2.1 Antrag
Ein Billigkeitserlass setzt zwar keinen Antrag voraus, die Finanzbehörden werden aber grundsätzlich nur auf Antrag des Steuerpflichtigen einen Billigkeitserlass prüfen. Auch ist eine Form nicht vorgeschrieben. Ein schriftlicher Antrag ist aber zweckmäßig, insbesondere wenn er im Rahmen der Mitwirkungspflichten zu begründen ist.
2.2 Zuständigkeit
Zuständig für den Erlass sind die für die Festsetzung der Steuer usw. zuständigen Behörden, also die Finanzämter. Dort ist der Antrag einzureichen. Die Finanzämter können ohne Zustimmung höherer Behörden bis zu 20.000 EUR erlassen. Wird diese Grenze überschritten, bedarf es – je nach Höhe – der internen Zustimmung der Oberfinanzdirektion bzw. des Landesfinanzministeriums oder sogar des Bundesfinanzministeriums. Für den Erlass von Säumniszuschlägen sind die Finanzämter unbegrenzt zuständig.
Beim Erlass von Kirchensteuer kommt es für die Zuständigkeit auf die Regelung in den einzelnen Bundesländern an. In Baden-Württemberg z. B. erstreckt sich der Erlass von Einkommensteuer in dem entsprechenden Umfang auch auf die Kirchensteuer. Wird Erlass von Kirchensteuer darüber hinaus begehrt, ist der Antrag an die betreffende Religionsgemeinschaft zu stellen.

| ZU LÖSENDE AUFGABEN |
[a] Prüfen Sie, ob die Aussagen (i) bis (iii) mit dem Abschnitt über den Billigkeitserlass übereinstimmen, und belegen Sie jede Antwort mit einem wörtlichen Zitat. (i) Für einen Billigkeitserlass ist ein schriftlicher Antrag vorgeschrieben. (ii) Die Finanzämter dürfen ohne Zustimmung höherer Behörden bis zu 20.000 EUR erlassen. (iii) Beim Erlass von Säumniszuschlägen sind die Finanzämter nur bis zu einer Höchstgrenze zuständig.
[b] Führen Sie den Abschnitt über den Billigkeitserlass im Anschluss an seinen letzten Satz weiter.
Die anschließende Auflistung stammt aus einer anderen Quelle.

| GEGEBENE ANGABEN |

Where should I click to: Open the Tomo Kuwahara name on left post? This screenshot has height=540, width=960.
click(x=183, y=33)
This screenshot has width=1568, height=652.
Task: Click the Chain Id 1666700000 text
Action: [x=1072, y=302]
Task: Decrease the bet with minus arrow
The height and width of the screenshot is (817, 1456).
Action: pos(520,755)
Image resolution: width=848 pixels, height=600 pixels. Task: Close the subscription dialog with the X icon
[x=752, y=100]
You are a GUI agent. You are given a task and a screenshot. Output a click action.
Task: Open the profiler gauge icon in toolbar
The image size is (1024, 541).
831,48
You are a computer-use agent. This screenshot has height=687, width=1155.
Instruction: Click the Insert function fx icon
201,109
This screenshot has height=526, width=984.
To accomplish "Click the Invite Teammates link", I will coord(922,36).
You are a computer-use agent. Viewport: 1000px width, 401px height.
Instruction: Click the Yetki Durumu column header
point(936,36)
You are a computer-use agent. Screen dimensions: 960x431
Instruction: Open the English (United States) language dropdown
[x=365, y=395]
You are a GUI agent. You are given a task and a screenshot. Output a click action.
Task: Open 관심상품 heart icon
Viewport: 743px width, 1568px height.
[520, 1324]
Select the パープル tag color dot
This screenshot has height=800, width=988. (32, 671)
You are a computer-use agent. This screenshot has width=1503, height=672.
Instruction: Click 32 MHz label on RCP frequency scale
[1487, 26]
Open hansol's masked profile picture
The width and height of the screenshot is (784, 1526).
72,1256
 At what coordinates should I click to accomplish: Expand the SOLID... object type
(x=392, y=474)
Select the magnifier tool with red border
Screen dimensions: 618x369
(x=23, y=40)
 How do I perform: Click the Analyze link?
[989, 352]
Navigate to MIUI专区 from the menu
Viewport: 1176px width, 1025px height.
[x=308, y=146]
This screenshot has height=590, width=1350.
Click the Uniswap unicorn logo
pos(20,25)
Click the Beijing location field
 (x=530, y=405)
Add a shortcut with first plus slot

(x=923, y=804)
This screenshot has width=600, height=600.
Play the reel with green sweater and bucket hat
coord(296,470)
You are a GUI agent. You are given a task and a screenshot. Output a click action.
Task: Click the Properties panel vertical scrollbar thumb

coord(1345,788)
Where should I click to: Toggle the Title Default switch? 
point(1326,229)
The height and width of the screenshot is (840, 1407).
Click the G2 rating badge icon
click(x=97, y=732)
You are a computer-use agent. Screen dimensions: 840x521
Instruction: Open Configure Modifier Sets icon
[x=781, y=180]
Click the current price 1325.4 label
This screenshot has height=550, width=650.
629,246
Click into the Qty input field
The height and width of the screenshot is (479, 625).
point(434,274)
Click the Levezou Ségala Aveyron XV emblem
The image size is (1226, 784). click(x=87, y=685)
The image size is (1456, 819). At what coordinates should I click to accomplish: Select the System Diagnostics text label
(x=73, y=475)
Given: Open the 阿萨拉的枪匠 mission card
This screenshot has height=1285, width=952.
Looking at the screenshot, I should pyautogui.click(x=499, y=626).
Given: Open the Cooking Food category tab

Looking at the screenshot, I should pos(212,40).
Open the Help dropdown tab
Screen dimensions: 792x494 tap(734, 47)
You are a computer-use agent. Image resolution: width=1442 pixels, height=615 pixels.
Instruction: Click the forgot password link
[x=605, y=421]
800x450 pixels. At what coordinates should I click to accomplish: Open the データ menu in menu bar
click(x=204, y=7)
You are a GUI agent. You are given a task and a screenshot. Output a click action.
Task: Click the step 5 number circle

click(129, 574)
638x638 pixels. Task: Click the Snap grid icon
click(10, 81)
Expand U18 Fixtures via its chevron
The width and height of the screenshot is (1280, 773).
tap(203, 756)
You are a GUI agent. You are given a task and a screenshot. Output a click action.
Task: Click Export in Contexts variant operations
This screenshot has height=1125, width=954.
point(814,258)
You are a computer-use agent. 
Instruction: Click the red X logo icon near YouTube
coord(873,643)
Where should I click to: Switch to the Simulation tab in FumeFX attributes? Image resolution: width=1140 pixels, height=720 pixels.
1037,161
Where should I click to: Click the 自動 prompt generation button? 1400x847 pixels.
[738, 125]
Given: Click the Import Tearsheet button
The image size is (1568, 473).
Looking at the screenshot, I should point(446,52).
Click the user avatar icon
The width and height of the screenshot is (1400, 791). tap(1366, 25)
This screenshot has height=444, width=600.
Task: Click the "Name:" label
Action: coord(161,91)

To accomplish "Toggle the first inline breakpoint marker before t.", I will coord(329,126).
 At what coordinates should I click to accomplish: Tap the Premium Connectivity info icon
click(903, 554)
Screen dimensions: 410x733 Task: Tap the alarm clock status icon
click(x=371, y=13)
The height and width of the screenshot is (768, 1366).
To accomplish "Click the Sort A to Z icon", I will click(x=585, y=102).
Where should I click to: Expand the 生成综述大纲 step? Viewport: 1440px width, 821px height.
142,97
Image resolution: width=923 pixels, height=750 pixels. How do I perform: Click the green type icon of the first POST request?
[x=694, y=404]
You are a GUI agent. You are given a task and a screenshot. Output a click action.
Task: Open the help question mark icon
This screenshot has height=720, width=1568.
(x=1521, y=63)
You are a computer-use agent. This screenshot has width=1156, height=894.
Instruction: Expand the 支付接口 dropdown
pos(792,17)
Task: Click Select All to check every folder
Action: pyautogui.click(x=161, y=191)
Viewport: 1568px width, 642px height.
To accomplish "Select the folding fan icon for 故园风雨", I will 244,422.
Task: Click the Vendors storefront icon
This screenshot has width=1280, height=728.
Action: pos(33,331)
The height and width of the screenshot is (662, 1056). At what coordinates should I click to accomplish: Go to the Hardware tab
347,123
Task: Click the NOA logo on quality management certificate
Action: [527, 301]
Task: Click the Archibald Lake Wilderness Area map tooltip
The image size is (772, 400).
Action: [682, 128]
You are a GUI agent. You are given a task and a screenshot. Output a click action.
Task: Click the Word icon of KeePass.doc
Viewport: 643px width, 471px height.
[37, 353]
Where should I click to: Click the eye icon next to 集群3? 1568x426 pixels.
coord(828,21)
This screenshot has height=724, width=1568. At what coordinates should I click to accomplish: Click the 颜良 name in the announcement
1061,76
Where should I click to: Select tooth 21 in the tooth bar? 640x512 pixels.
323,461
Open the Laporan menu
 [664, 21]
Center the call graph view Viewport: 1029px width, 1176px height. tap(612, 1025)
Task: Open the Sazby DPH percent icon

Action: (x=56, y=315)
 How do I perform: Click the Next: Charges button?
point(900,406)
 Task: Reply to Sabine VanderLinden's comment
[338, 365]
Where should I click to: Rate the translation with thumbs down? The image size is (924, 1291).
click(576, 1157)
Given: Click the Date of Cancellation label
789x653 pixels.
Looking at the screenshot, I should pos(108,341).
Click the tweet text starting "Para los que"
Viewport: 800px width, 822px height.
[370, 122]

| LÖSUNGEN IM EINZELNEN |
[a]
(i) Nein: „Auch ist eine Form nicht vorgeschrieben.“
(ii) Ja: „Die Finanzämter können ohne Zustimmung höherer Behörden bis zu 20.000 EUR erlassen.“
(iii) Nein: „Für den Erlass von Säumniszuschlägen sind die Finanzämter unbegrenzt zuständig.“

[b]
2.3 Entscheidung über den Antrag
Auch hier ist Schriftform nicht vorgeschrieben, in der Praxis aber üblich. Das Finanzamt wird also den Erlass durch einen schriftlichen Bescheid aussprechen oder ablehnen. Auch ein Teilerlass ist möglich, also teilweise Stattgabe und teilweise Ablehnung eines Erlassantrags. Die Finanzämter sind in solchen Fällen angewiesen, den Erlass grundsätzlich erst nach Tilgung des verbleibenden Betrags auszusprechen und dem Steuerpflichtigen für den teilweisen Erlass unter der Voraussetzung der Tilgung des verbleibenden Betrags eine Zusage zu erteilen. Ein Erlass kann nicht mit einer Bedingung oder einem Widerrufsvorbehalt i. S. d. § 120 AO versehen werden.
Bei (teilweiser) Ablehnung muss der Bescheid nach § 121 AO eine Begründung enthalten. Die Finanzbehörde muss insbesondere im Einzelnen darlegen, welche Umstände und Ermessenserwägungen sie zur Ablehnung veranlasst haben. Allgemeine Floskeln reichen nicht aus. Fehler in der Begründung können noch in der Einspruchsentscheidung geheilt werden, nicht aber im Klageverfahren.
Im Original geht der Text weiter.